The trapping mechanism of the hydrocarbons in the Cardium is a primarily stratigraphic trap, that results in the collection of abundant pools, and allows for horizontal development. The hydrocarbons in the Cardium are thought to be derived from neighboring rocks, such as the underlying shale members of the Cretaceous Colorado group. A main source of the drive energy in the Cardium hydrocarbon system is the associated gas in the reservoirs, which may require additional infrastructure. However, the water content in the system is low, which indicates more oil in place and less risk of unwanted aquifer fracturing. The gas content tends to decrease in the eastern margin where the formation is shallower, and the source rocks are less thermally mature [4].
Figure 3 shows the distribution of the Cardium A and Cardium B zones from the cross-sections of the study area, and Figure 4 is the well log and the core analysis data showing the reservoir characteristics of the Cardium A and B [5]. In Figure 4, each column of the well log represents the collected gamma ray, neutron porosity, spontaneous potential, and resistivity at each depth. Cardium A and B zones show different characteristics compared to the rest of the formation and are, therefore, easily identified with the knowledge of the regional geology. The core data shows the porosity, permeability, residual oil, grain density, and lithology at each depth. For the purpose of the analysis, the porosity cutoff of 6% was used.
The thickness of the Cardium formation is around 20~30 m in the study area [6]. There exist so-called Cardium A and Cardium B zones within the Cardium formation throughout. The Cardium B is a long linear barrier bar consisting of highly-porous conglomerates, and sandstones. It has been drilled with vertical wells from the 1960s to 1980s, and after the primary recovery was completed, the secondary recovery is ongoing with water injection in most of the pools. There has been a 9~39% recovery using the water injection in the study area [7]. Cardium A is one of the typical reservoirs in the WCSB that has been exploited with horizontal drilling.

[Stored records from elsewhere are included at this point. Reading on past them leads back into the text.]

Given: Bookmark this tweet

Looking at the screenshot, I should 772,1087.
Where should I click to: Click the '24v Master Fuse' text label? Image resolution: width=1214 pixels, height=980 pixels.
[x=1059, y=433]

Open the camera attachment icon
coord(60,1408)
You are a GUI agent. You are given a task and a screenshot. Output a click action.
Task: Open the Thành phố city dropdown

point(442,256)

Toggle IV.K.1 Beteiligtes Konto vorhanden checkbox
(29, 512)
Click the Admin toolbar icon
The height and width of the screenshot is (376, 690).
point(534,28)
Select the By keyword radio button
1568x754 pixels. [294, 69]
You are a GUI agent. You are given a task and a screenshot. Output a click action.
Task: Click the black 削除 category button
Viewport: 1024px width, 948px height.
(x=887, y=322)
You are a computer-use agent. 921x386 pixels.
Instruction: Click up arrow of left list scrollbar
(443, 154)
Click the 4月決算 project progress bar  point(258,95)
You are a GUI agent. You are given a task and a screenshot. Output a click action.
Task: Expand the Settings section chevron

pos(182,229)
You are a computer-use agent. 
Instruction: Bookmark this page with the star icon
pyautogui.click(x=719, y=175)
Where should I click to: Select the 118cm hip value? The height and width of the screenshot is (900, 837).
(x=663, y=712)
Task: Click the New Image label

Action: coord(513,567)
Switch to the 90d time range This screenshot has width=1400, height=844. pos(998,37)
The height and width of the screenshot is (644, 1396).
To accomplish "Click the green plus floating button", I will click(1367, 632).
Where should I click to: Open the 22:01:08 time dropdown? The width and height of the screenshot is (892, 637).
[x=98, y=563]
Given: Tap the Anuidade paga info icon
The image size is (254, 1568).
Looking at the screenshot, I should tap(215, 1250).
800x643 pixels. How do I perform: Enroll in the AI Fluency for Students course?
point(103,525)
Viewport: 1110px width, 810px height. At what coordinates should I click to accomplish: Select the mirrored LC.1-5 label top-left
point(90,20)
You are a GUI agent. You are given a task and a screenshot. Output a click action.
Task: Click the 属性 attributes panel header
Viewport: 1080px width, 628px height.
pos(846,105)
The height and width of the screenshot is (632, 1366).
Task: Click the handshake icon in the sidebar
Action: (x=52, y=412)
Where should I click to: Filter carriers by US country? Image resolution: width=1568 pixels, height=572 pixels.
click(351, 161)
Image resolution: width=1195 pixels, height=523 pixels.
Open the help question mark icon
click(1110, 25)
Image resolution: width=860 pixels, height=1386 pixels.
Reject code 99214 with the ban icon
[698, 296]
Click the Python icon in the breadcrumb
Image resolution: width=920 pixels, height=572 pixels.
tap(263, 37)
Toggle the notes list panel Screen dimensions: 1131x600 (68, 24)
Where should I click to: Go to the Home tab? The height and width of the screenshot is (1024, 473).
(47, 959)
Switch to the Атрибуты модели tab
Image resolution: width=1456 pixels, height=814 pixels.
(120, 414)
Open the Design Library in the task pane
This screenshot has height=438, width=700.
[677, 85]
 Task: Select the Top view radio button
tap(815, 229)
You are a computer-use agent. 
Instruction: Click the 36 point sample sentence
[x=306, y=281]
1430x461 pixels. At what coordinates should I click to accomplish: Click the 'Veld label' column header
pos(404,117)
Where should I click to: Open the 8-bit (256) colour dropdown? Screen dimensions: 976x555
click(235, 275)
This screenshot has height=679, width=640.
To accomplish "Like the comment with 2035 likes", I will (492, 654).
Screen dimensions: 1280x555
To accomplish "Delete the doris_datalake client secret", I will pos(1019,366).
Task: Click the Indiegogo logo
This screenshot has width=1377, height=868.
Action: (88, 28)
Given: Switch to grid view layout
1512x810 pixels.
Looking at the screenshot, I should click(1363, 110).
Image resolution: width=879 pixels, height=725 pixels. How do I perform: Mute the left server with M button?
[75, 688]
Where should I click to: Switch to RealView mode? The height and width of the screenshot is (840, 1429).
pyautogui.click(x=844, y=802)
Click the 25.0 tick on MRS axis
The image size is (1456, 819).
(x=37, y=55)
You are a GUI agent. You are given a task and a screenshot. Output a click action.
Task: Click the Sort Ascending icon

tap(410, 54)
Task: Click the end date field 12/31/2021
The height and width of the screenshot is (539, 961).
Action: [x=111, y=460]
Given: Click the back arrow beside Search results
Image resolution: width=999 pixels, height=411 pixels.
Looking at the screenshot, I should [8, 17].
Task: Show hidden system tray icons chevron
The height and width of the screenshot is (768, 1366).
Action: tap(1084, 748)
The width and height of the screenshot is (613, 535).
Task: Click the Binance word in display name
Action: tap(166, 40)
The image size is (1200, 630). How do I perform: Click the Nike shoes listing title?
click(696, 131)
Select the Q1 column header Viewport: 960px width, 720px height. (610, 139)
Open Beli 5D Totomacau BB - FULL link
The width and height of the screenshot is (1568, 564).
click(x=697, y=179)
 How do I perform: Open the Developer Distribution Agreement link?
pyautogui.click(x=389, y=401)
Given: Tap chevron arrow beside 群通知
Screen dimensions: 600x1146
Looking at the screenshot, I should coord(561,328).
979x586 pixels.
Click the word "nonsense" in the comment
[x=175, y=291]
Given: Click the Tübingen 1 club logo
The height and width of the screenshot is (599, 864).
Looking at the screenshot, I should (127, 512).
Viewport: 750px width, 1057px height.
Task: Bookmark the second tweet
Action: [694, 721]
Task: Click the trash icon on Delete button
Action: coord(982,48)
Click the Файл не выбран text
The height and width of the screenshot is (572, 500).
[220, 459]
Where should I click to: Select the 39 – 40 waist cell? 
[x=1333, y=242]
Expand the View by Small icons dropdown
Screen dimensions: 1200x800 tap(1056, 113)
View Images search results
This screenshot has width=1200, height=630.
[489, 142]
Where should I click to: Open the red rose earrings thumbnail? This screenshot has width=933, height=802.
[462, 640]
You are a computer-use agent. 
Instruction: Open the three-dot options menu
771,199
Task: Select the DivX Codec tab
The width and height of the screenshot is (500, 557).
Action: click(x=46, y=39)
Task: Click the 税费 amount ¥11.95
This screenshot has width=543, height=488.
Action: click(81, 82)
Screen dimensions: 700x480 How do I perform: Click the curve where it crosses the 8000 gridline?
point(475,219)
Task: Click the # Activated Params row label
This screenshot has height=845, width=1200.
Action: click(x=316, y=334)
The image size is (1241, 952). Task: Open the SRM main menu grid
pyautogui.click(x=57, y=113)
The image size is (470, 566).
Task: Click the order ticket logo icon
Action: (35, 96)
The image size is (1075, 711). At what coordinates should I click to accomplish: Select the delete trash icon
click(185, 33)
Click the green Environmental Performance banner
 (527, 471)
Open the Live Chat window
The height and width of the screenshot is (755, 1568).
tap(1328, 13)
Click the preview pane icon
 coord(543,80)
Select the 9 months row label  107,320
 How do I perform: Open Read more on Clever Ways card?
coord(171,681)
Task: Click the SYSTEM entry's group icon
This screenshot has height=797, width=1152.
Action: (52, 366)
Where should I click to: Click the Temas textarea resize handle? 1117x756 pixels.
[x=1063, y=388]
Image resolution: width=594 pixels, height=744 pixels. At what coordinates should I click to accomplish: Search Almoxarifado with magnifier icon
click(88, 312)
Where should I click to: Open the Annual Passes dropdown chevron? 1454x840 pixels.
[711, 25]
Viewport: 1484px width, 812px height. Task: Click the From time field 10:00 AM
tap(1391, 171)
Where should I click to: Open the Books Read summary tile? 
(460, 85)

It has a high content of hydrocarbons but relatively low porosity and permeability which requires maximizing the production with horizontal wells and multi-stage fracturing. The main components of the Cardium A are intensely bioturbated, offshore, and muddy sandstones.

2.2.2. Cardium Exploitation Potential Analysis

The exploitation potential of the Cardium formation in the study area was investigated by analyzing the regional geological data. First, the Cardium B zone has vertical wells that have been producing for an extended period of time, which decreased the reservoir pressure and the production, so some projects utilize water injection to maximize the recovery factor instead of infill drilling. To determine the potential of the Cardium A zone, the well logs and core analysis data from more than 50 wells around the study area were analyzed. The maximum net pay of the target land was found to be 5 m with a 6% porosity cut, and based on this finding, the area with net pay between 3 m and 4 m has been classified as a “possible location” and the area with more than 4 m of net pay was marked as “probable location” (Figure 5). Assuming 4 horizontal wells with multiple fractures are drilled in each section, which is typical in Canada, it is possible to drill 14 wells in the possible locations and 4 wells in the probable locations.

2.2.3. Cardium Economics

To investigate the economics of drilling a well, the existing multi-fractured horizontal wells in the study area were analyzed. The reference well was chosen as 01-28-T30-R3W5 well (EUR of 80 Mbbls) within the Cardium D pool (3 m net pay area at 6% porosity cut) northwest of the target land.
The drilling, completion, equipment, and tie-in (DCET) cost was chosen as 3.5 MMCAD (Canadian Dollars) for a well with a true vertical depth (TVD) of 2 km and the measured depth (MD) of 3.4 km using the example from TransGlobe Energy, which is an operator in the area [8]. The operating expenses (OPEX) are based on the operation data of the Harmattan area [9], where the fixed cost is 5000 CAD/month/well and the variable cost is 10 CAD/bbl. The royalty paid to the provincial government was calculated from the Alberta Royalty Framework in Appendix A and the Horizontal Oil New Well Royalty Rate (HONWRR) incentive in Table 2 [10]. The cap volume of oil and timeframe for the incentive is determined by the measured depth.
As the result of the analysis is based on these assumptions, the rate of return was 23.3%, and the net present value at a 10% discount rate (NPV@10) of 1.6 MMCAD at the WTI 70 USD/bbl (2% annual increase) and CAD/USD exchange rate at 1.33 (Figure 5). This analysis was based on the 01-28-T30-R3W5 in the area with 3 m net pay at a 6% porosity cut; therefore, any area over 4 m net pay is expected to have better economics.
A sensitivity analysis was performed with respect to the oil price and DCET cost as in Table 3. In the analysis, the oil price varied from 60 to 80 USD/bbl, and DCET cost varied from 3.0 to 4.0 million CAD.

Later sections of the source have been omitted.